Source information below:

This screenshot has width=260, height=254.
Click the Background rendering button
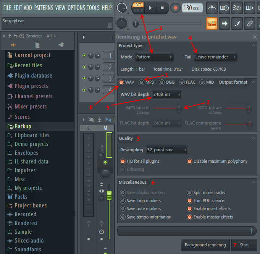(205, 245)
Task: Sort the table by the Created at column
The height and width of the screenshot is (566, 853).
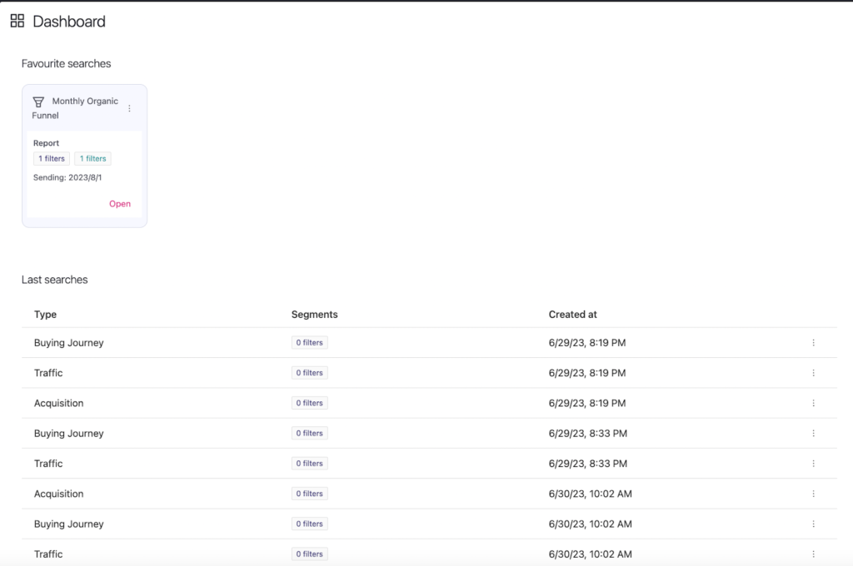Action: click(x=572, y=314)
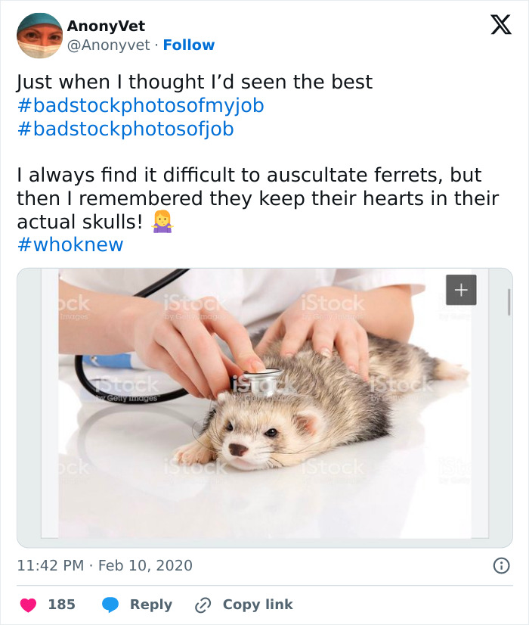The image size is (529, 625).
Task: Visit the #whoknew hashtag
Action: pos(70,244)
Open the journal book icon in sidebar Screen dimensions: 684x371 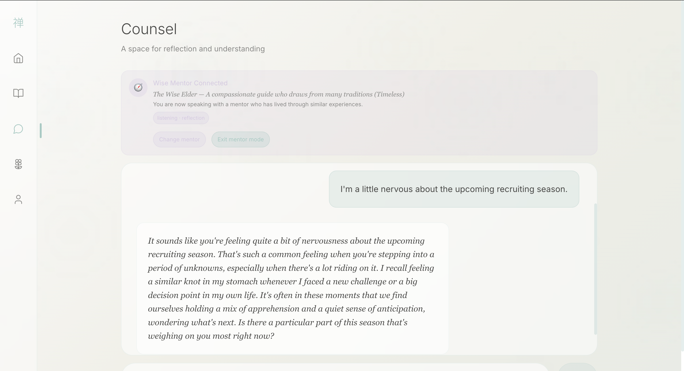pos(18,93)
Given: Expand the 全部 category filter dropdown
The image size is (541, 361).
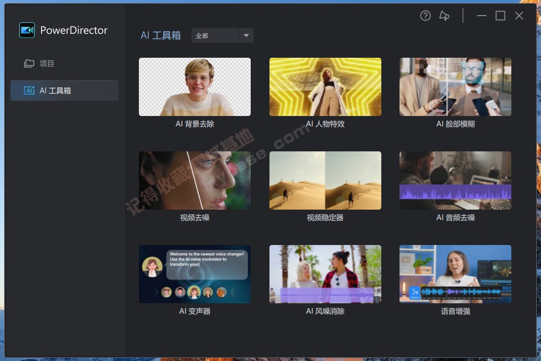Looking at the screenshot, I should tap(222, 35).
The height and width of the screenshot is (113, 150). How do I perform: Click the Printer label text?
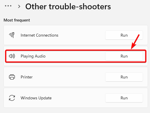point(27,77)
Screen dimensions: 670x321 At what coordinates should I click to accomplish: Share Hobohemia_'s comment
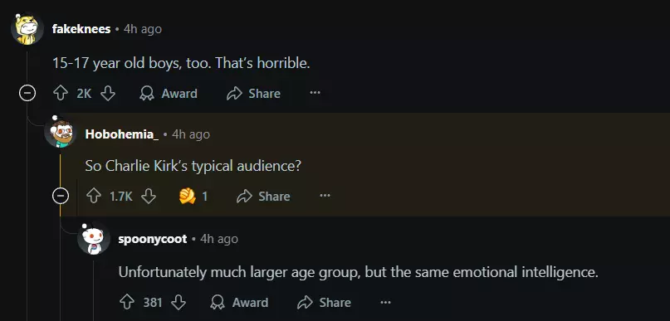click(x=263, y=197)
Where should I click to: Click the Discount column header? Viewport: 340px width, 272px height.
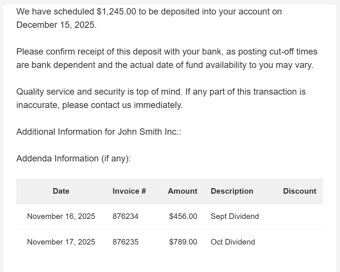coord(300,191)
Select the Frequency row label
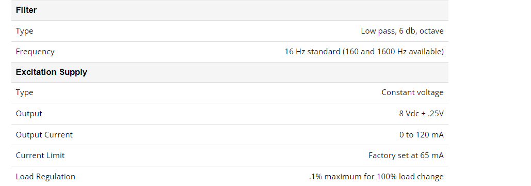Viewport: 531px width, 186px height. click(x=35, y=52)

End of Source information.
Source information below:

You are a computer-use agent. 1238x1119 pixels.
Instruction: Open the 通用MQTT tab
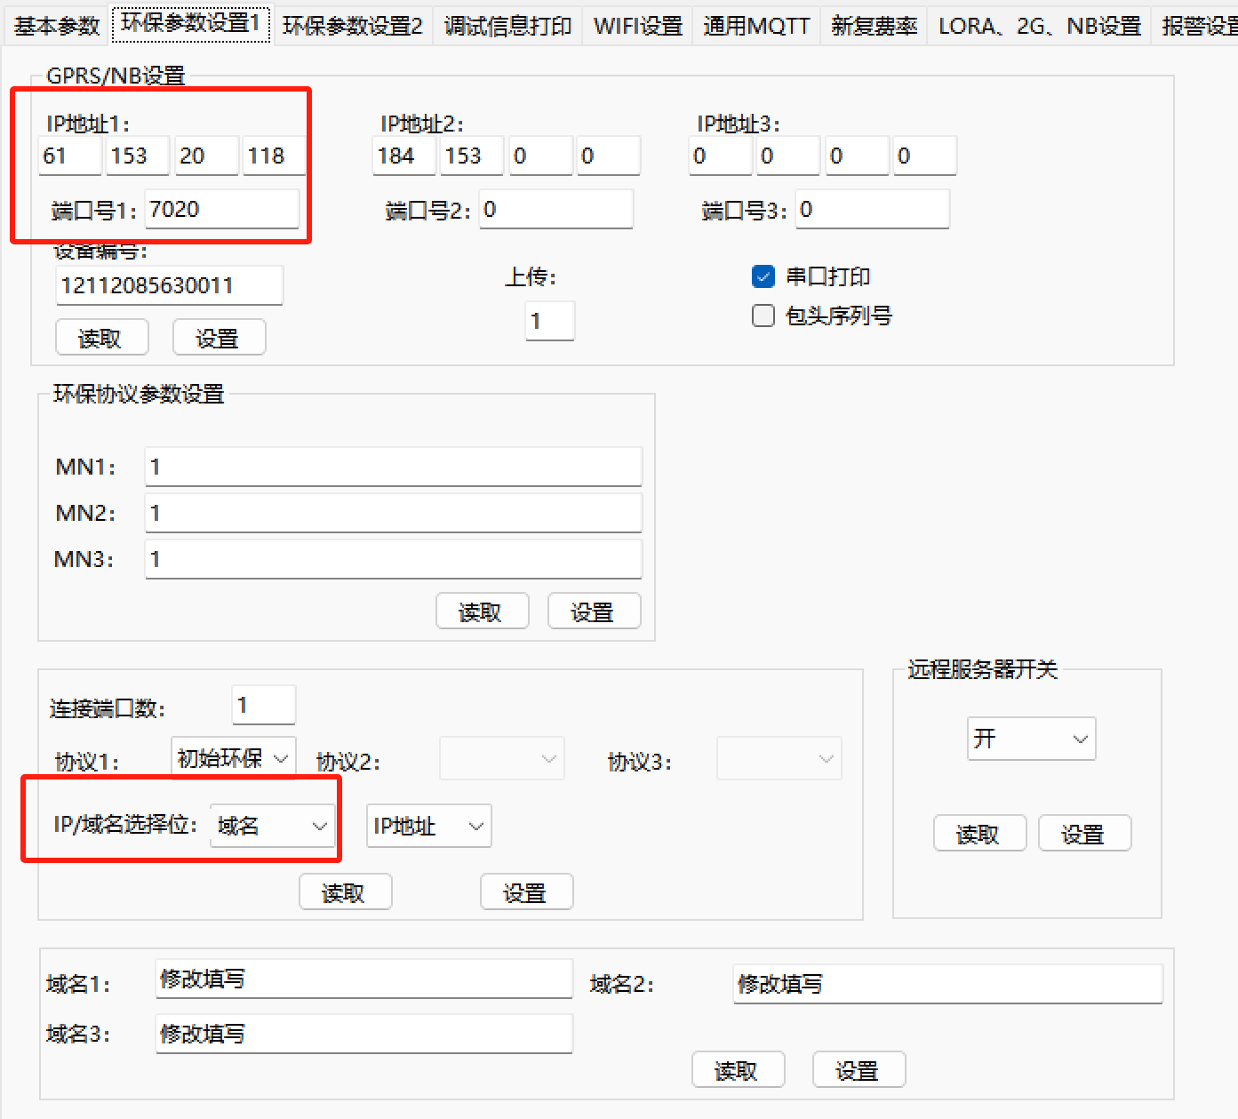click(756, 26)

End of Source information.

Problem statement:
Starting from the line with "This screenshot has width=260, height=254." in the records above, repeat each line exactly until you have written the line with "Task: Sort the table by the Created at column", then stop; drop the pictures.

Answer box:
This screenshot has width=260, height=254.
Click the Background rendering button
(205, 245)
Task: Sort the table by the Created at column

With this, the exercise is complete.